What is a Protection Order
The Family Violence Act 2018 refers to a ‘child’, which is defined as ‘a person who is under the age of 18 years’. The Oranga Tamariki Act distinguishes between child (tamariki) and young person (rangatahi) so it is important to be aware of this difference in language when engaging with the Police or the Ministry of Justice on family violence matters.
Protection Orders can be granted by the Family Court to help protect the applicant or tamariki of the applicant’s family from violence perpetrated by someone who they are or have been in a family relationship with. Protection Orders protect the at-risk person (referred to as ‘the applicant’) by placing conditions on the person who poses a risk to their safety (referred to as ‘the respondent’).
The applicant for a Protection Order can be an adult or a tamaiti or rangatahi.
The respondent can be an adult (aged 18 or over) or a rangatahi aged 16 or 17.
Receiving a request for information
The Family Court can request 2 types of information under these proceedings. The requests can be about:
- the applicant or the respondent when the applicant is a tamaiti or rangatahi or te tamaiti of an applicant, or
- a rangatahi if they are the respondent.
The types of information requests are:
- Brief written advice — section 65 of Family Violence Act 2018
- Report — section 66 of Family Violence Act 2018
The process for managing these requests is similar to how we manage requests from the Family Court for section 131A advice and section 132 reports under the Care of Children Act 2004.
All requests for information will be sent to the national contact centre by the court.
The report and the documents provided to Oranga Tamariki as part of the referral are the property of the court and are not to be released without seeking advice first from Legal Services.
When the applicant is a tamaiti or rangatahi
Reports provided to the court under section 66 should consider the relationships and dynamics that are impacting on this tamaiti or rangatahi and what has led them to need a Protection Order and how this may keep them safe.
If te tamaiti or rangatahi is under the age of 16 then a representative will have applied for the Protection Order for them.
If the rangatahi is aged 16 or over then they can apply for a Protection Order without a representative.
If te tamaiti or rangatahi is in the care of the chief executive then consult with Legal Services to determine whether a Protection Order or a section 87 Restraining Order under the Oranga Tamariki Act 1989 would be the most appropriate option to protect te tamaiti or rangatahi.
When the respondent is a rangatahi
The court must not make a Protection Order against 16 and 17 year olds unless it is satisfied that the order is justified by special circumstances (section 64). A Protection Order can also include protection from the respondent’s associates, which also has to meet the special circumstances threshold (section 89).

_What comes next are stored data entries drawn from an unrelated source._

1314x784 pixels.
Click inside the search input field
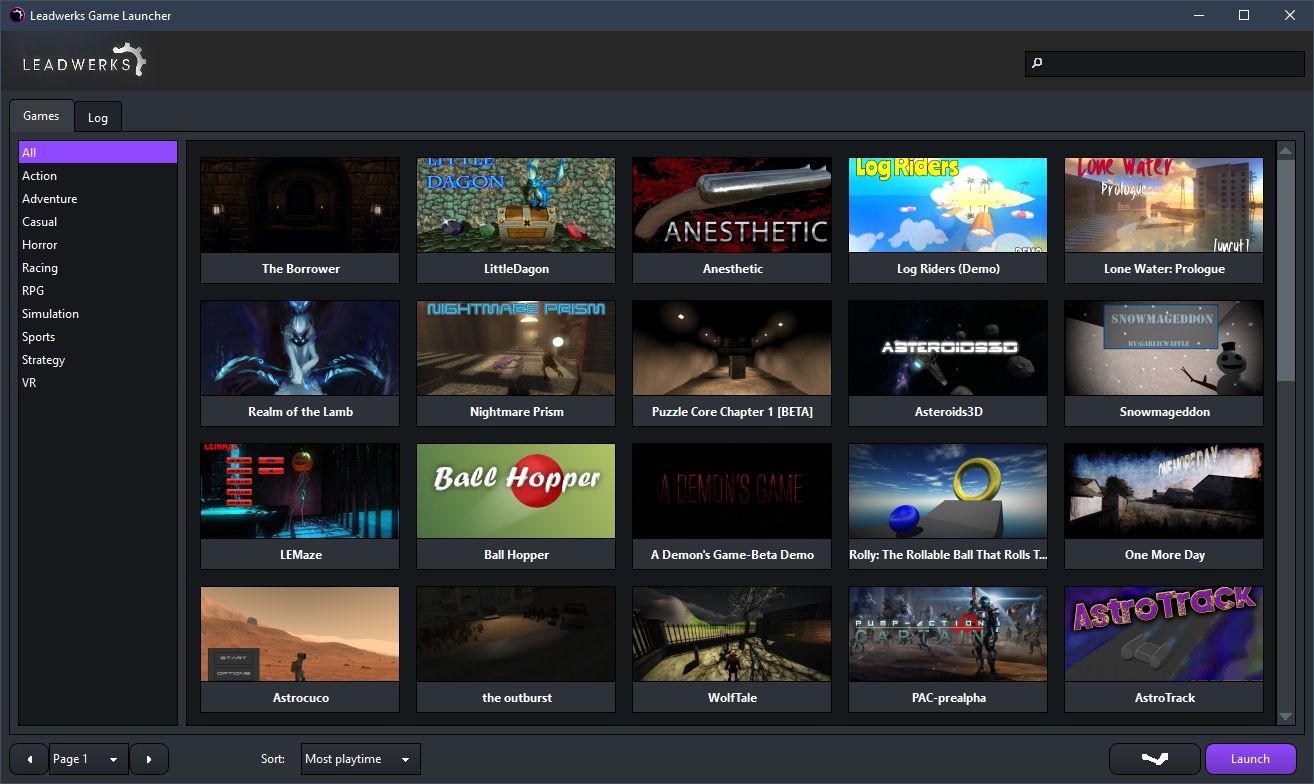coord(1170,63)
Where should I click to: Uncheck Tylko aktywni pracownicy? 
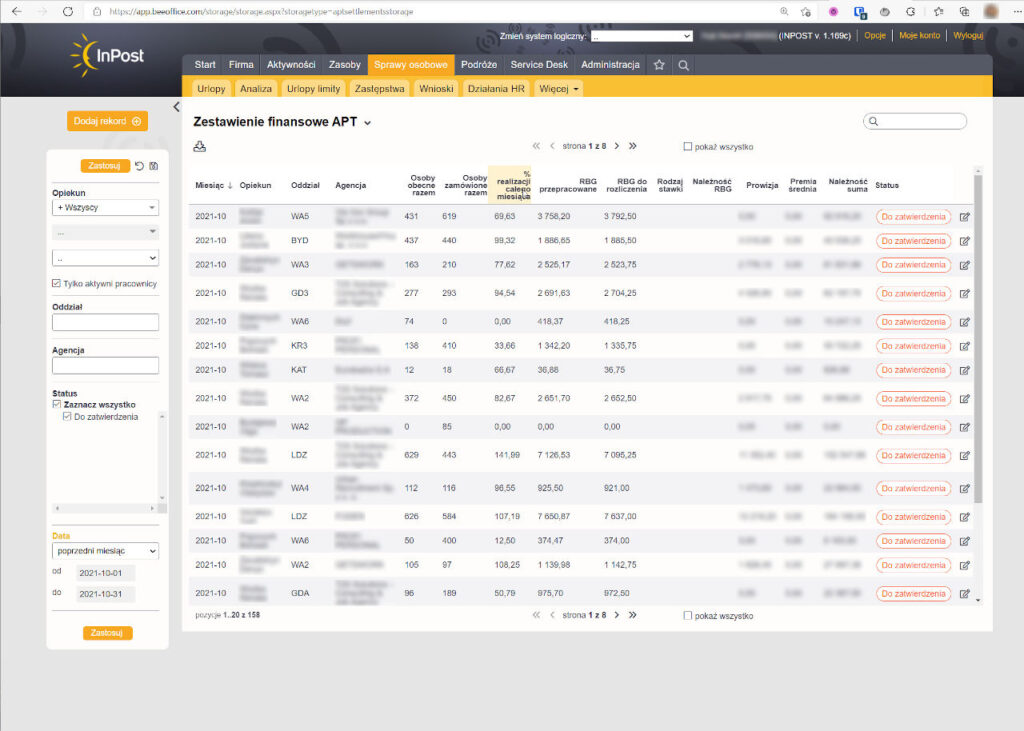(x=57, y=284)

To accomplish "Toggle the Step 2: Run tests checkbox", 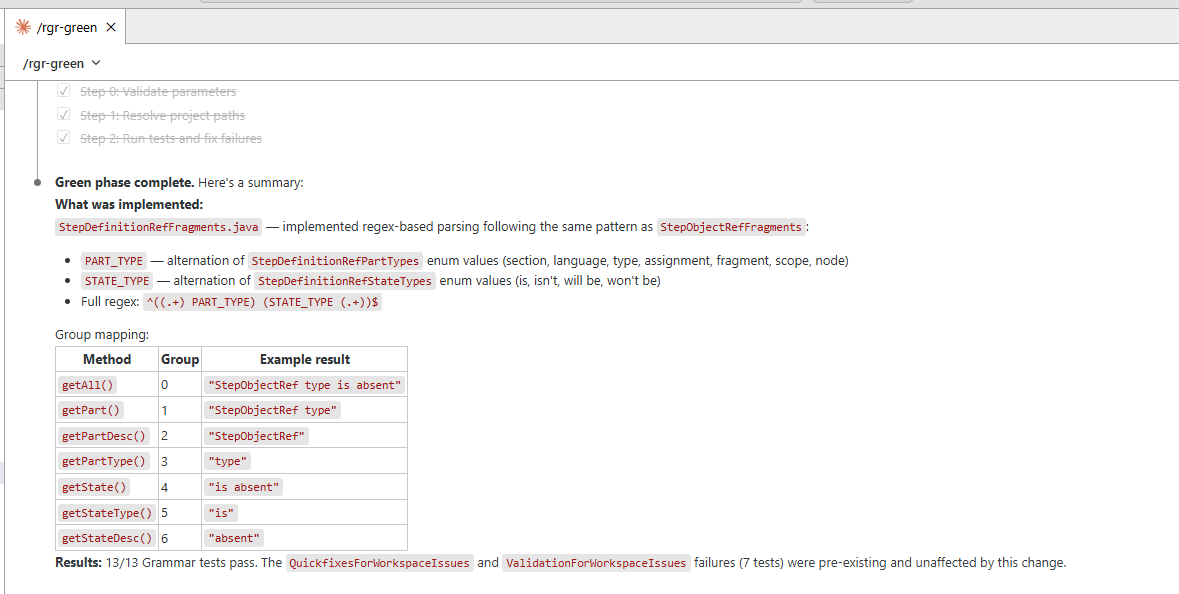I will [63, 138].
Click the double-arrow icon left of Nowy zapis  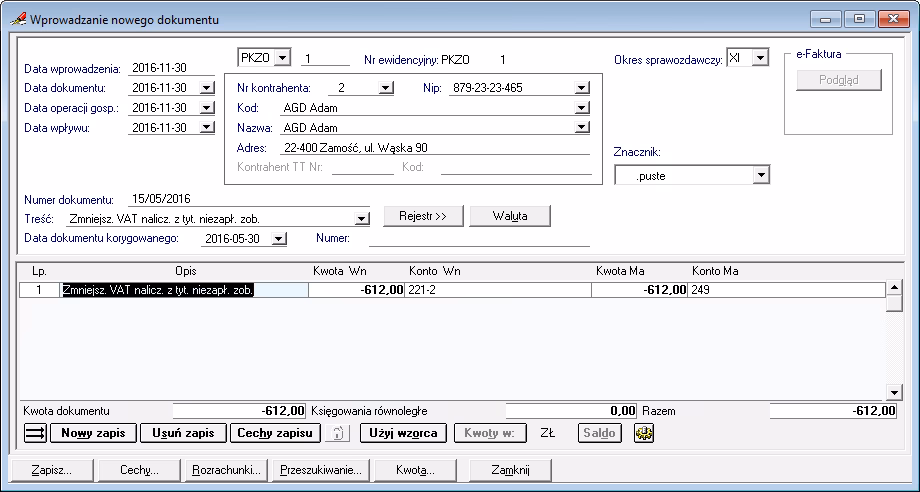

In determining whether a Protection Order against a rangatahi is justified by special circumstances, the court:
- must consider whether to make a report of concern about the wellbeing of te rangatahi — section 15 of the Oranga Tamariki Act 1989
- may appoint a lawyer to represent te rangatahi — under section 166(1)(c) of the Family Violence Act 2018
- may direct the registrar to provide a copy of the application for a Protection Order to the chief executive of Oranga Tamariki — section 66 of the Family Violence Act 2018 (which will then require Oranga Tamariki to provide a report on the application to the court)
- may refer the matter directly for a care and protection family group conference — section 19 of the Oranga Tamariki Act 1989.
Completing the report
The report writer should:
- have experience and knowledge about power and control and the dynamics of family violence, and/or
- seek advice and guidance from family violence experts, where appropriate.
Use the copy of the application, if the court provides it, to scope the extent of the report. Consult with your supervisor about the areas of enquiry required to complete the report.
- including a summary of involvement with Oranga Tamariki — identify, analyse and report on any relevant patterns or trends in the CYRAS history
- identifying and interviewing key people where possible to assess key relationships and how they impact on tamariki or rangatahi — if clarification is required about who to interview, seek advice from the Family Court registrar
- how any violence and trauma has impacted on te tamaiti or rangatahi. This may include considering impact on their own wellbeing, which includes safety, security, connections, health and development. This information may be reflected in:
- school attendance and progress
- any disability needs
- attainment of developmental milestones
- any cultural implications and their place of belonging
- for tamariki who are respondents, criminogenic factors
- the home or community environment and any evidence of family violence.
When concerns are identified
The report writer should not wait for a request from the court to act on concerns, if they identify issues of risk to the wellbeing or safety of any tamaiti or rangatahi they encounter in the course of completing their report. Rather they should inititiate direct action in their own right. This could result in a report of concern or a referral to a family group conference.